The Paris Graduate School of Digital Innovation (École pour l'informatique et les nouvelles technologies, or EPITECH), formerly European Institute of Information Technology, is a private institution of higher education in computer science and software engineering that was founded in 1999.

Headquartered in Le Kremlin-Bicêtre, south of Paris, the school has campuses in Bordeaux, Rennes, Marseille, Lille, Lyon, Montpellier, Nancy, Nantes, Nice, Strasbourg, Toulouse and Saint-André, Réunion. The school also has locations in Barcelona (Spain), Tirana (Albania), Berlin (Germany), and Brussels (Belgium).

The school has the particularity to teach with practical cases instead of theoretical.

Epitech also have an executive tier, Epitech Executive, with an Executive MBA in IT and entrepreneurship course targeting executive managers in computer science, and shares its network since 2020 with Epitech Digital School, a 50%-tech 50%-business school.

The institution is part of IONIS Education Group.

== History ==

Epitech was created in 1999, taking advantage of the keen interest of the École Pour l'Informatique et les Techniques Avancées EPITA to train students with a specific interest for computer sciences related matter only.

In 2007, Epitech opened new campuses in Casablanca, Dalian, Bordeaux, Lille, Lyon, Nantes, Strasbourg and Toulouse.
Since January 2008, the degree delivered has been recognized by the Commission nationale de la certification professionnelle, as level 1.
In 2008, the campuses of Nice, Montpellier, Nancy, Marseille and Rennes were opened.

Since 11 January 2024, the awarded degree of the Grande Ecole program is accredited by the French Ministry of Higher Education.

=== New campuses abroad ===
In early 2013, Epitech announced it would open a campus in Beijing, China in September 2013 and further international branches in California, United Kingdom and Spain by September 2014.

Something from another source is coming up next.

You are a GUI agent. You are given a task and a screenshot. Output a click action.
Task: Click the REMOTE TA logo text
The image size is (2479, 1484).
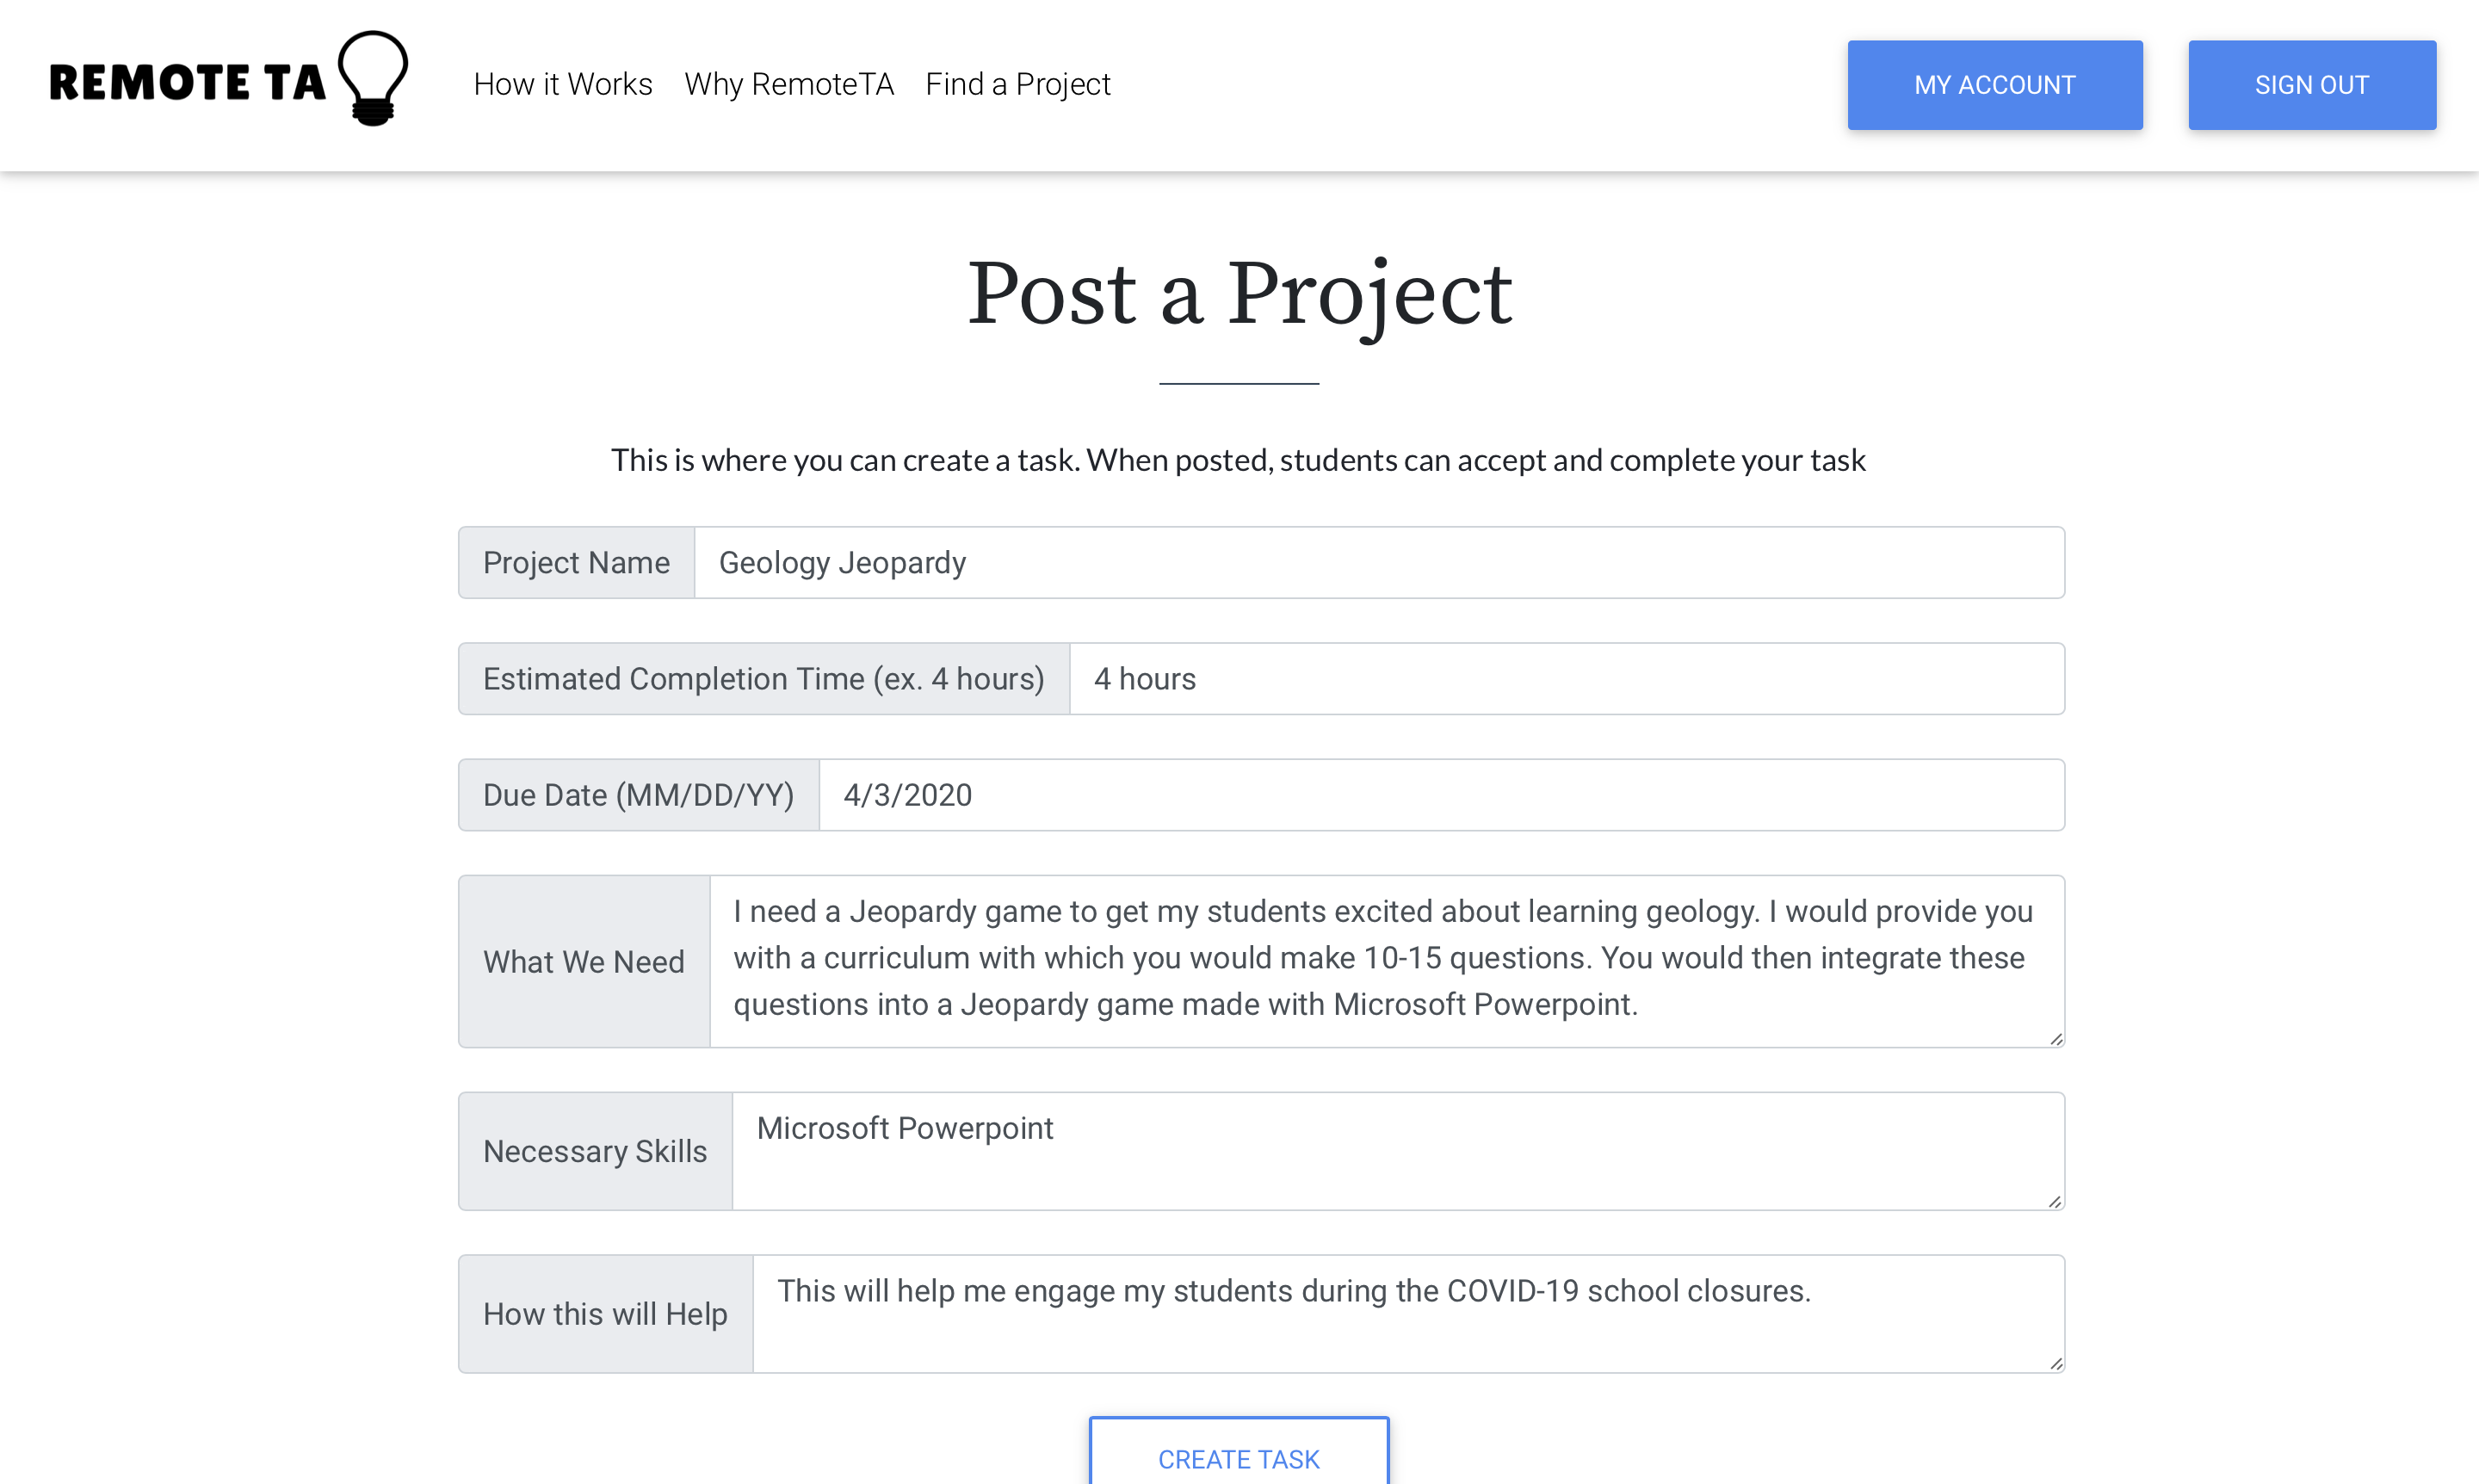coord(188,83)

In 2021, the school had opened up campuses in New York City, Berlin, Barcelona, Brussels and Geneva and made them part of a 5-year international program, where students would move out of their country to study in the various campuses in Europe and in the world.

== Partnership ==
Epitech has partnered with the Zup de Co association to create the Web@cademie, a 2-year training completely free for students without the French Baccalaureate and with a strong motivation in computer science. This course has the goal to attain a job of software developer for young people who have stopped their regular studies. They are trained by Epitech teachers at Le Kremlin-Bicêtre and in Lyon.

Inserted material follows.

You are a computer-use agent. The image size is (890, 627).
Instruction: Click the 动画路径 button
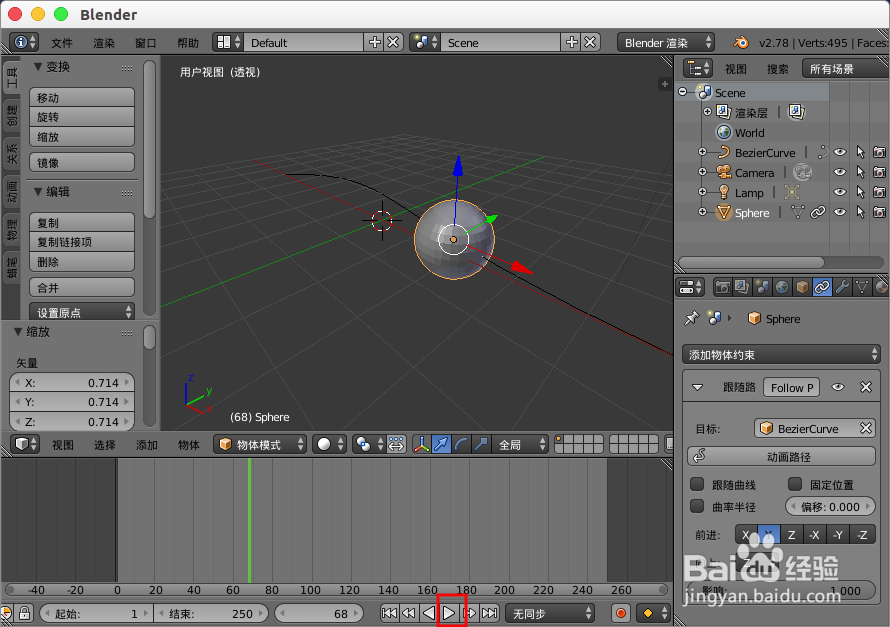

In 2022, Epitech and ESME-Sudria held a summer school session in robotics, aimed at international students interested at studying in Paris.

The school partners with more than 100 academic institutions worldwide, partnering with universities such as The Hague University of Applied Sciences, Jönköping University and the University of Kent. Epitech also holds a joint graduate study program in Artificial Intelligence and Internet of Things with the Algebra University College.

==Notable alumni==
- Solomon Hykes (2006), CEO of Docker, Inc.